According to the lock mechanism R ₁ , when the hydraulic pressure is supplied to the hydraulic chamber 52, the lock member 51 projects toward the first rocker arm 18 side against the spring force of the return spring 53, and the lock member 51.
By the tip of the abutment on the first rocker arm 18,
The relative rotation of both rocker arms 18, 19 against the spring force of the torsion springs 20, 20 is prevented.

A control circuit C that detects and operates the operating state of the engine is connected to the solenoid of the electromagnet body 13.
A signal from the switch controls the energization and de-energization of the electromagnet body 13. Further, to the control circuit C, detection signals such as engine speed, temperature, throttle opening and intake air amount are input as signals for detecting the operating state of the engine.
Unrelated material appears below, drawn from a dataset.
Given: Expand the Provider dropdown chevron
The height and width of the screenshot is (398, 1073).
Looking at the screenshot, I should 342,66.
Next, the operation of the first embodiment will be described with reference to FIGS. 5, 6, and 7. When the valve operating cam shaft 14 is rotationally driven by the operation of the engine, the intake cam 15 and the valve The intake valve 5 is driven to open and close at a predetermined timing by the cooperation of the springs 11 and 12. Thus, the valve opening lift amount of the intake valve 5 with respect to the rotation angle of the valve operating cam shaft 14 draws a lift curve as shown by the one-dot chain line in FIG.
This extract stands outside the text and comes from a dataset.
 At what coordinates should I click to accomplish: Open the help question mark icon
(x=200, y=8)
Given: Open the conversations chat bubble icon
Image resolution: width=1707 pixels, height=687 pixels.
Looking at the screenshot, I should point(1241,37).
By the way, when the engine is in a specific operating state, for example, a low load operating state, as shown in FIG. 1, while the base circle portion of the intake cam 15 is in sliding contact with the first rocker arm 18, that is, the intake valve 5 is in the lift state. Before the above condition, the electromagnet body 13 is energized by the control of the control circuit C to attract the spring retainer 9 to the electromagnet body 13.

Then, when the intake cam 15 rotates, the high-order part of the intake cam 15 comes into sliding contact with the first rocker arm 18,
The first rocker arm 18 is rotated clockwise in FIG. 1, and the rotational force thereof is transmitted via the torsion springs 20 and 20, so that the second rocker arm 19 is also pressed in the clockwise direction in FIG. However, as described above, the electromagnetic actuator A
Since the combined force of the suction force of the valve springs 11 and the spring force of the valve springs 11 and 12 is stronger than the elastic force of the torsion springs 20 and 20, the rotation of the second rocker arm 19 is blocked, as shown in FIG. As described above, the first rocker arm 18 only rotates while twisting the torsion springs 20 and 20. As a result, the adsorption valve 5 is held in its closed position, and the valve opening force of the intake cam 15 is accumulated in the torsion springs 20 and 20.
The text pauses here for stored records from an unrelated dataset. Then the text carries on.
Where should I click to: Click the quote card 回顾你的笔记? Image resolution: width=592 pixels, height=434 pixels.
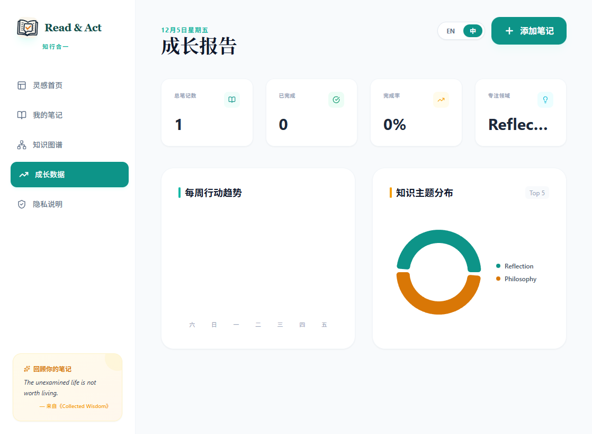[67, 387]
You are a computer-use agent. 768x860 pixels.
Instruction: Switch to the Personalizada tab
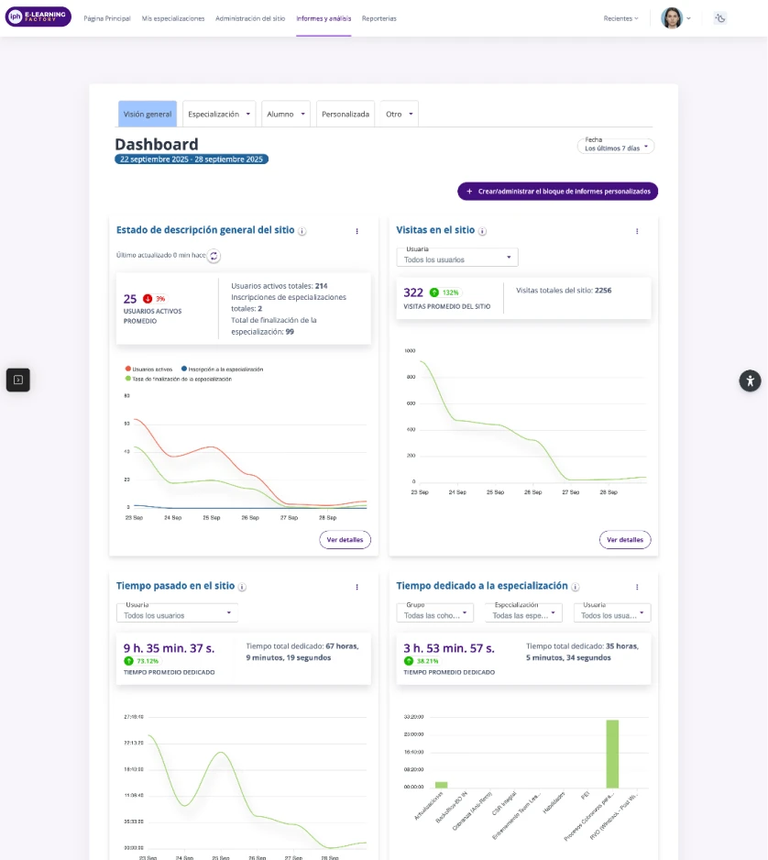coord(346,114)
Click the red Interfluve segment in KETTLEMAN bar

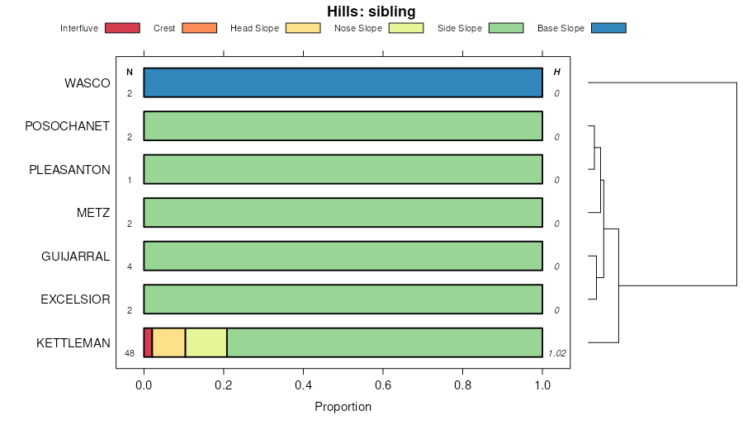tap(148, 342)
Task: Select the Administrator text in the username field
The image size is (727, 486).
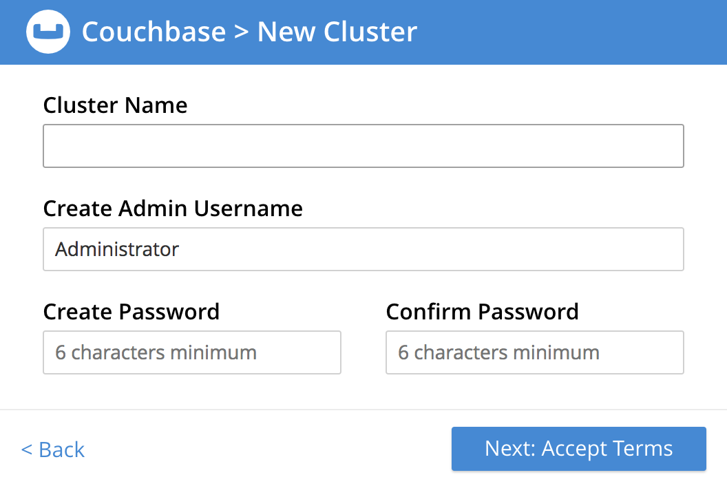Action: coord(116,249)
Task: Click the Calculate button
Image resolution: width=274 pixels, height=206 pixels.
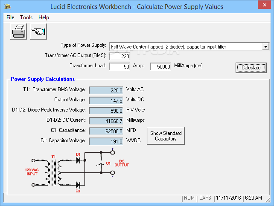Action: [251, 68]
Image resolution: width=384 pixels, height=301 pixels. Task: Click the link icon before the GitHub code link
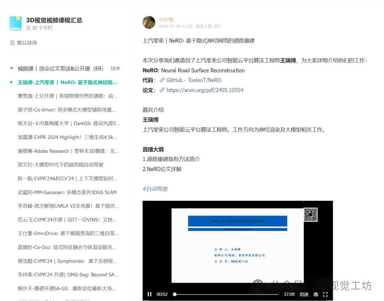163,80
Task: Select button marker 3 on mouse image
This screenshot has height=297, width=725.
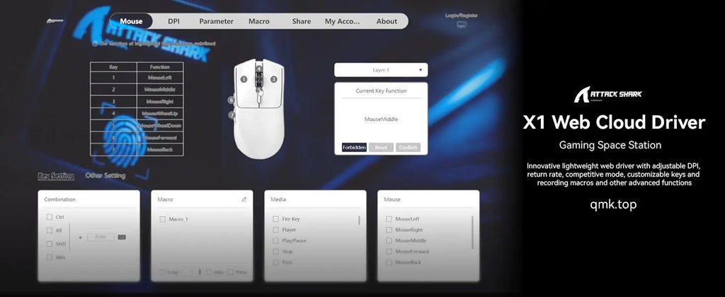Action: pyautogui.click(x=273, y=79)

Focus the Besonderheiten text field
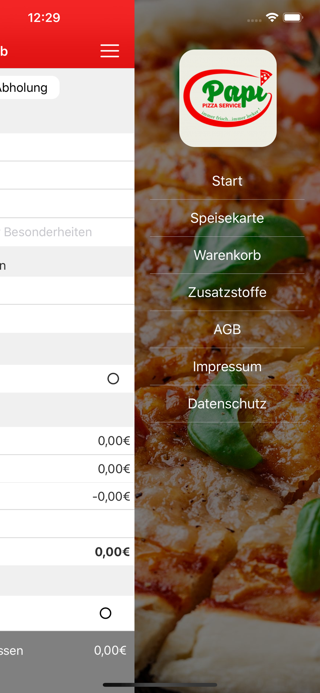(x=52, y=232)
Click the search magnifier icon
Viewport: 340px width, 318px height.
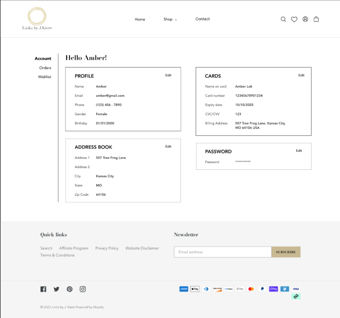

When the valve operating cam shaft 14 continues its rotation and the rotation angle reaches, for example, in the vicinity of point P in FIG. 5, that is, immediately before the lift amount by the intake cam 15 reaches the maximum, the control circuit C controls the electromagnet body. When the power supply to 13 is cut off, the force for attracting the spring retainer 9 is released. As a result, the valve opening force accumulated in the torsion springs 20 and 20 is suddenly released, and the intake valve 5 is rapidly opened and opened by the elastic force of the torsion springs 20 and 20, as shown in FIG. The valve lift amount increases linearly as shown by the thick solid line in FIG. As a result, the air-fuel mixture flowing through the intake system suddenly flows into the combustion chamber 2.

By the way, if the internal combustion engine is in the intake stroke in which the piston descends and the intake valve 5 is closed as shown in FIG.
Due to the lowering of the piston, the inside of the combustion chamber 2 has a much higher negative pressure than that of the conventional one, and when the intake valve 5 instantaneously opens in this state as shown in FIG. The intake air flowing to 2 is supercharged under a high inertia effect, and the increased intake air is supplied to the combustion chamber 2, so that the supercharging effect in the low load operation state is achieved and the output is improved.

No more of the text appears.